O crime aconteceu na madrugada de 18 de junho de 2023, em São José da Tapera, no Sertão de Alagoas. Mônica foi morta com pelo menos cinco tiros na frente do fórum da cidade, após sair de uma festa junina na qual teria discutido com o marido. Antes de ser assassinada, a vítima gravou vídeos em que relatava viver um relacionamento abusivo e afirmava que, caso fosse encontrada morta, o responsável seria o companheiro. Nas gravações, ela disse ter sofrido agressões físicas e psicológicas ao longo do relacionamento. Mônica deixou dois filhos, que tinham 3 e 9 anos na época do crime.
Investigação e provas
Durante as investigações, a Polícia Civil informou que, segundo testemunhas, a vítima costumava chegar ao trabalho com marcas de agressão atribuídas ao marido. Uma pistola calibre 9 milímetros registrada em nome de Leandro e uma camisa com manchas de sangue foram apreendidas e encaminhadas para perícia. Após o crime, a Justiça decretou a prisão preventiva de Leandro.
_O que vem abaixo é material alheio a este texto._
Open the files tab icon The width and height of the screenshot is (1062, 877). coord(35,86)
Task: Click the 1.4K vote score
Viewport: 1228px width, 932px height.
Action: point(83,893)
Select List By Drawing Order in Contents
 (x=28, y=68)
Ele fugiu e ficou 10 meses foragido, até ser localizado e preso em abril de 2024 na cidade de Santa Cruz de la Sierra, na Bolívia. Desde então, ele segue no sistema prisional alagoano aguardando o julgamento.
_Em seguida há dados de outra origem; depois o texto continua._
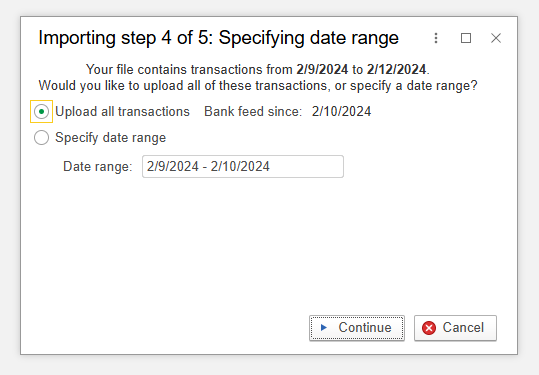This screenshot has height=375, width=539.
Task: Click the 'Upload all transactions' label text
Action: [x=122, y=112]
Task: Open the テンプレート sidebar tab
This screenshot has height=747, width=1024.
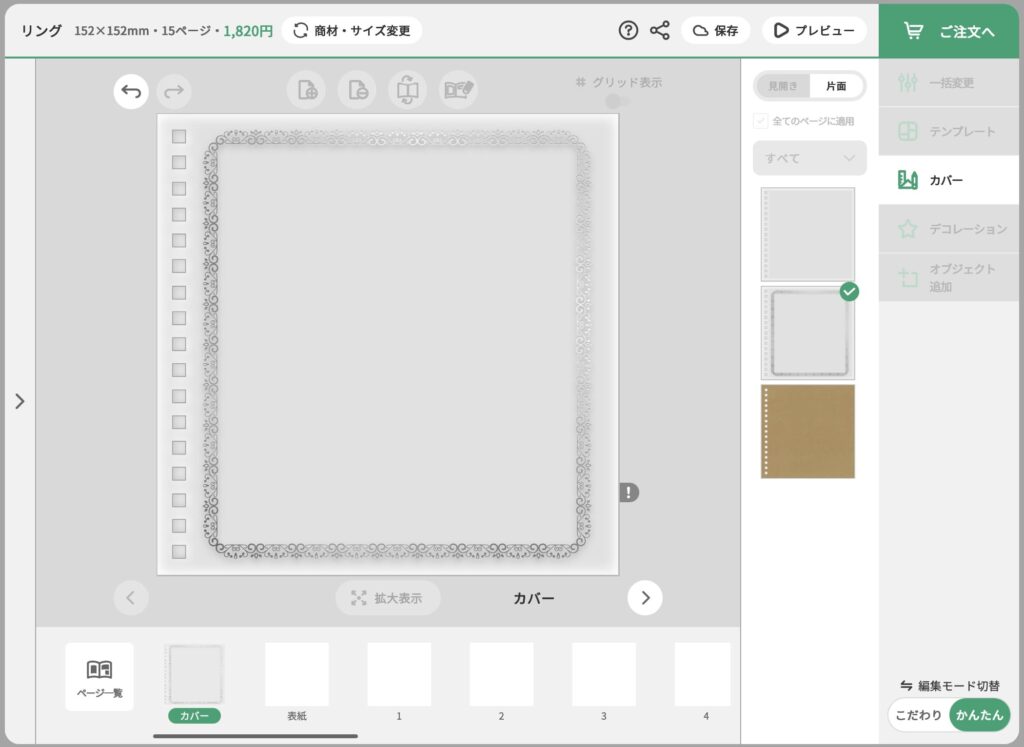Action: (948, 131)

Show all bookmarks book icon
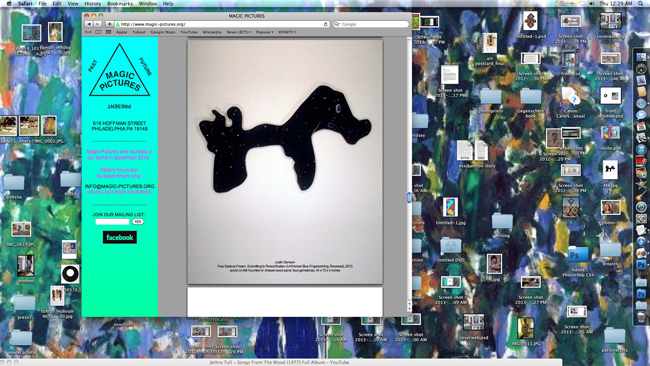pyautogui.click(x=98, y=32)
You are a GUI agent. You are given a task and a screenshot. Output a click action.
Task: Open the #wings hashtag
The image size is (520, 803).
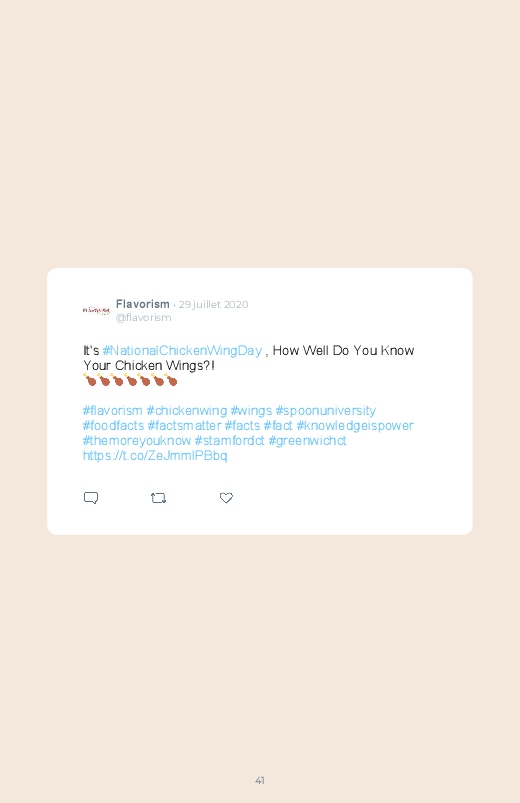(x=251, y=411)
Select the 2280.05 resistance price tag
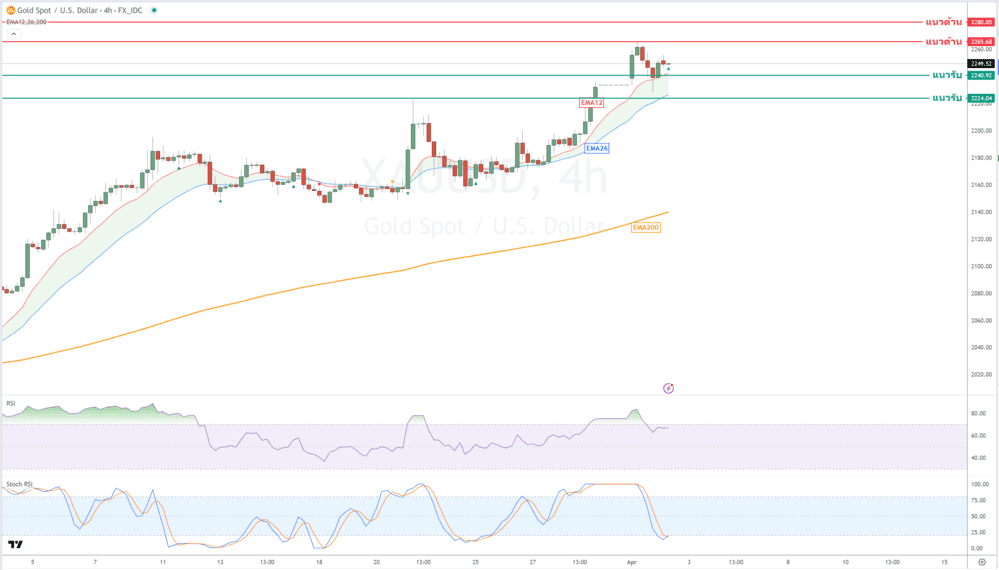Viewport: 999px width, 570px height. (980, 22)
Panorama político e social
O caso de Mônica Cristina reacende o debate sobre a violência doméstica e o feminicídio no Brasil, que registrou mais de 1.400 mortes de mulheres por razões de gênero em 2023, segundo dados do Fórum Brasileiro de Segurança Pública. A demora na realização do júri, agora remarcado para 2026, reflete a sobrecarga do sistema judiciário e a necessidade de políticas públicas mais eficazes para prevenção e punição de crimes contra a mulher. Organizações de direitos humanos e movimentos feministas têm cobrado agilidade nos processos e maior proteção às vítimas, especialmente em casos com histórico de agressões documentadas.